Très récemment, une Ville m’a confié un gros projet pour lequel j’étais mis en concurrence avec d’autres avocats. Jusqu’au bout du processus de sélection qui a duré presque deux mois, je n’y croyais pas trop. Je me disais qu’une Ville choisirait sans doute un cabinet plus prestigieux, plus « sérieux ». Et non, ils m’ont choisi.
A la première réunion de travail, je leur ai demandé comment ils m’avaient trouvé et N. (qui je l’espère me lit ici et que je remercie encore !) m’a répondu que c’était sur le net. Et je vous assure que ma première pensée a été « waouh, ils ont lu mes articles un peu ridicules et MALGRE cela, ils m’ont choisie !! ».
Sauf qu’en réalité, je le sais maintenant (et j’entends souvent la petite voix de May qui me dit « mais non, pas « malgré vos articles », mais « grâce à vos articles »), les clients qui me choisissent le font en connaissance de cause, parce que sans doute ils apprécient mon mode de fonctionnement, et allez osons un peu, peut-être même ma personnalité !

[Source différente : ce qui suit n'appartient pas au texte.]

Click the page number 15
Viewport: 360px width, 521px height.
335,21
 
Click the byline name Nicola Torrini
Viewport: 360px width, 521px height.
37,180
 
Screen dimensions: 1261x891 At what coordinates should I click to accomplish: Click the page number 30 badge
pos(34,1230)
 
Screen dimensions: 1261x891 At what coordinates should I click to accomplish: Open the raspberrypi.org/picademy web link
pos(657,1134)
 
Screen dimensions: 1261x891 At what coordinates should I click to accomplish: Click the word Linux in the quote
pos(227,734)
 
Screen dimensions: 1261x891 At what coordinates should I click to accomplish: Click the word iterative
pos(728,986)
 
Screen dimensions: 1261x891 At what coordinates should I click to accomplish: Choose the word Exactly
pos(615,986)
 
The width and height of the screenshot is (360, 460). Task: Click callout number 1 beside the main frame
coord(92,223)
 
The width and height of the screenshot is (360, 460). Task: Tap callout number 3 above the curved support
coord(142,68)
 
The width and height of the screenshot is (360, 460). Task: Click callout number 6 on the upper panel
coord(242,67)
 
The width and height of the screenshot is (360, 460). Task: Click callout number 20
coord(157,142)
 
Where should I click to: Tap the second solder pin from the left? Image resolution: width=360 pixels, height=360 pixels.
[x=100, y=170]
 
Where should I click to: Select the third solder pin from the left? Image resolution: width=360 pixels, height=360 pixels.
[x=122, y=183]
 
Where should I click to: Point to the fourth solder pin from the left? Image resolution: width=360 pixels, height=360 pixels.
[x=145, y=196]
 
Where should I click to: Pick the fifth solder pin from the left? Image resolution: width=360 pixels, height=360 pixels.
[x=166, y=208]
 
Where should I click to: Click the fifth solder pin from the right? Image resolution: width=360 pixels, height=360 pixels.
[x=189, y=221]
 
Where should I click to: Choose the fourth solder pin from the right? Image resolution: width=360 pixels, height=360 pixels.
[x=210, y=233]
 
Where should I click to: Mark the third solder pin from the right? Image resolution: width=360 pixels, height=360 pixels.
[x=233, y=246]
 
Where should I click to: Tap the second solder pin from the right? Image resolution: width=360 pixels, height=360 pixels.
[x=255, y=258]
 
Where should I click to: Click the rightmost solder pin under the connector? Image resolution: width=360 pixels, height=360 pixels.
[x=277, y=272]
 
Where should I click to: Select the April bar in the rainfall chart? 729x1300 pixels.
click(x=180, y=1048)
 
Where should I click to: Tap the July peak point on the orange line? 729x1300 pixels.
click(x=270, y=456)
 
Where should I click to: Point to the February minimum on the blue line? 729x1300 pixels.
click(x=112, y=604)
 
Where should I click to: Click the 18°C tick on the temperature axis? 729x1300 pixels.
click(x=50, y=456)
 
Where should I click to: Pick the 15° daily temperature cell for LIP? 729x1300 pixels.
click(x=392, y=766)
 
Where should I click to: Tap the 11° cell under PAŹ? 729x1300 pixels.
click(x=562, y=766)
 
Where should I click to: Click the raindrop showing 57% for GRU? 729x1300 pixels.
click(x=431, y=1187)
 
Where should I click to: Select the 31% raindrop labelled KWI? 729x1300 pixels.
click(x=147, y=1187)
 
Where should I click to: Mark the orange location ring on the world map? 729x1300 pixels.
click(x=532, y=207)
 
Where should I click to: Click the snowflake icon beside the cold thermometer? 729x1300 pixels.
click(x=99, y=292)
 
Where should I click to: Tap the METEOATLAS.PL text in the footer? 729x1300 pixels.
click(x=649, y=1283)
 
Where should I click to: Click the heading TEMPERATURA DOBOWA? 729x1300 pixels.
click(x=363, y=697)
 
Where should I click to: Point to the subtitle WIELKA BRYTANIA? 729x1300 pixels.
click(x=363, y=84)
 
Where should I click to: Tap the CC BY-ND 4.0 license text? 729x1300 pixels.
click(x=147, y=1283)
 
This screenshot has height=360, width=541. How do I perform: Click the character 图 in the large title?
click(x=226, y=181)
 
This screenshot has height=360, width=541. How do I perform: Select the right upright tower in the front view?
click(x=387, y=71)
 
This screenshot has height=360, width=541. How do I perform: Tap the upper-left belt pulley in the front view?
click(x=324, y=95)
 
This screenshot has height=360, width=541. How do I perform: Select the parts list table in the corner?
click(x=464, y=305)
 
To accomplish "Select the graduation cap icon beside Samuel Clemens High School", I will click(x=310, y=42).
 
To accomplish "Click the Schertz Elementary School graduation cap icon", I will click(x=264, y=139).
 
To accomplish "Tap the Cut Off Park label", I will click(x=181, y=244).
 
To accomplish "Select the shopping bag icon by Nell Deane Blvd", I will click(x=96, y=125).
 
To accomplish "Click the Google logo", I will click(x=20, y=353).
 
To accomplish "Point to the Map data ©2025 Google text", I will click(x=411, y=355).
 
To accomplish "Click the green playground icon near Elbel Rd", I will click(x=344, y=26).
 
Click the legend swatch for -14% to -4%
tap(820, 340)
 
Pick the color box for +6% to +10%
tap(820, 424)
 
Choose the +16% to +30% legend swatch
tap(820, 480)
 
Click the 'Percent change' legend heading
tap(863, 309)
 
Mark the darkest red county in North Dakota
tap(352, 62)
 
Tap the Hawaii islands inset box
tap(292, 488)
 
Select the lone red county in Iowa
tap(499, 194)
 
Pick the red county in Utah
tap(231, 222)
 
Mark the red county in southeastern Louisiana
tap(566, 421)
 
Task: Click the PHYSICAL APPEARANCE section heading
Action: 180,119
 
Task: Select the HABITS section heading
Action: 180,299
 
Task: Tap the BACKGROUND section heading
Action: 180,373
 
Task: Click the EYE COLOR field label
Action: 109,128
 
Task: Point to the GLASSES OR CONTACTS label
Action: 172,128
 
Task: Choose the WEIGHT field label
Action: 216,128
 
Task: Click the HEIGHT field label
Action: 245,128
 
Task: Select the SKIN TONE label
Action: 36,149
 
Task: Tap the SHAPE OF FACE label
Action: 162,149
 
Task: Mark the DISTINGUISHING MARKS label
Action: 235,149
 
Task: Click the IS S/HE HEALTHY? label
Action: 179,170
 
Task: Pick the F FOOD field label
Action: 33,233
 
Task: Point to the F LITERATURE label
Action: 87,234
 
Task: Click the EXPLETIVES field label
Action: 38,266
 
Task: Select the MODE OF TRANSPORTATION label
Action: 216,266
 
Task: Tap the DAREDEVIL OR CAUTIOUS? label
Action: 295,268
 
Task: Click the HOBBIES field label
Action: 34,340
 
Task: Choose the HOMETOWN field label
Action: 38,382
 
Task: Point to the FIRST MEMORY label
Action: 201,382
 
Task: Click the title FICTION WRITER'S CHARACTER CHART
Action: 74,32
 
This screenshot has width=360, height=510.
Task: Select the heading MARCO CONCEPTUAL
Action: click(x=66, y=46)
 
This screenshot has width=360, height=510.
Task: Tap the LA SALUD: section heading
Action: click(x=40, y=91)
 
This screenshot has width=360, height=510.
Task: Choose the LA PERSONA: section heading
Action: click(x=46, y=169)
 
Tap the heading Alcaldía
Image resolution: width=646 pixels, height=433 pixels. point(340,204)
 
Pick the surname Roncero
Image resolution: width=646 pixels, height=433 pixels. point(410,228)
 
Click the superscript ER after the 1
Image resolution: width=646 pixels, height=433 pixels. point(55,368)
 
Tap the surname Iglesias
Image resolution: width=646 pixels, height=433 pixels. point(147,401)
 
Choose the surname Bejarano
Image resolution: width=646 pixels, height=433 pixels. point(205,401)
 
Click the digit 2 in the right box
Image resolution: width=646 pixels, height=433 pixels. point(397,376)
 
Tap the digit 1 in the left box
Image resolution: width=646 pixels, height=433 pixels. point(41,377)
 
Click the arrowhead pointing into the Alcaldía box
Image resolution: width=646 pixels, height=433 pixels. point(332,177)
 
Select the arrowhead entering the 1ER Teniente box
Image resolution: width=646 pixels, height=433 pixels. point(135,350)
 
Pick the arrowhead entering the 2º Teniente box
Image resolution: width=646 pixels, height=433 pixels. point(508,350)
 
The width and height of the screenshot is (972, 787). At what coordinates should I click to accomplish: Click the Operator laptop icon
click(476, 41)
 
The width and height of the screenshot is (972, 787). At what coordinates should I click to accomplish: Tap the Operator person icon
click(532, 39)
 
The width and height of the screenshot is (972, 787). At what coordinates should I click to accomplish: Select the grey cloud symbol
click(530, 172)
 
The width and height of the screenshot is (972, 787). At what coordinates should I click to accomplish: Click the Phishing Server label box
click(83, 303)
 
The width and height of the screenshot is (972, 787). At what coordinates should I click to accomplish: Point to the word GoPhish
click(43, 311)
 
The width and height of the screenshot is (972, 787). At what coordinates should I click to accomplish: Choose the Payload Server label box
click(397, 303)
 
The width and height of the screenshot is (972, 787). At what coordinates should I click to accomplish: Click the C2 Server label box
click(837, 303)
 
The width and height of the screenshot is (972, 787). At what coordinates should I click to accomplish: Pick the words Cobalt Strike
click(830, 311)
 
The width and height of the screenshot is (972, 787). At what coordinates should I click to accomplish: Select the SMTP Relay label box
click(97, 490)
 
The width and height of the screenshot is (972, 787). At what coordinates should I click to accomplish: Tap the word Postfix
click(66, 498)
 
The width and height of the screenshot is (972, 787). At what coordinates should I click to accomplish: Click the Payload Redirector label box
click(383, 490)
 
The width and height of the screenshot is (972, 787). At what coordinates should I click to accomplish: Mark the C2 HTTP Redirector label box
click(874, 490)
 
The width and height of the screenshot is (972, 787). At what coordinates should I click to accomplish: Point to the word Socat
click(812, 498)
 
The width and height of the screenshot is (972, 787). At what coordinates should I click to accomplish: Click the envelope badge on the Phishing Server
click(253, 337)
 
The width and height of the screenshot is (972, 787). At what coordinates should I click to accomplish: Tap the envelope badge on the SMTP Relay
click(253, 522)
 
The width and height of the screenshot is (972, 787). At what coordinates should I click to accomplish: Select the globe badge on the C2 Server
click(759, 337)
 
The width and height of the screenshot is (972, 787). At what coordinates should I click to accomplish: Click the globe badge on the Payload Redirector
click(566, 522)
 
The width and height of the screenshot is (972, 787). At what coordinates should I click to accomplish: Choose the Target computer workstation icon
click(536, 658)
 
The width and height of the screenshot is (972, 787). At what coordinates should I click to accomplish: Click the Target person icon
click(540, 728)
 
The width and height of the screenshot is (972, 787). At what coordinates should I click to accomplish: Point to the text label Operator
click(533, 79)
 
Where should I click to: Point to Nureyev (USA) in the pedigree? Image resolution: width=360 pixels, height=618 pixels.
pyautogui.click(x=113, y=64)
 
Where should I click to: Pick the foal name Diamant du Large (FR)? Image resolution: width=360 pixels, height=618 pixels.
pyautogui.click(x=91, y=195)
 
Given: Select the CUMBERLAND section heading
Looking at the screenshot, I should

Donc, je vais continuer d’assumer tant bien que mal celle que je suis et dire à quel point je suis fière de ce livre, fière du travail accompli avec May et même si personne ne le lit jamais, il gardera une place de choix dans ma bibliothèque parce que je pourrais dire un jour en pensant à ma liste de rêves « oui, voilà, un jour, j’ai écrit un livre ».
Et au cas où…vous pouvez le trouver aussi ici et là…
La rencontre de deux mondes que j’adore! Vous êtes bien la preuve que le métier d’avocat se réinvente sans cesse! Merci, vous êtes une vraie inspiration.
Félicitations, vraiment, du fond du coeur.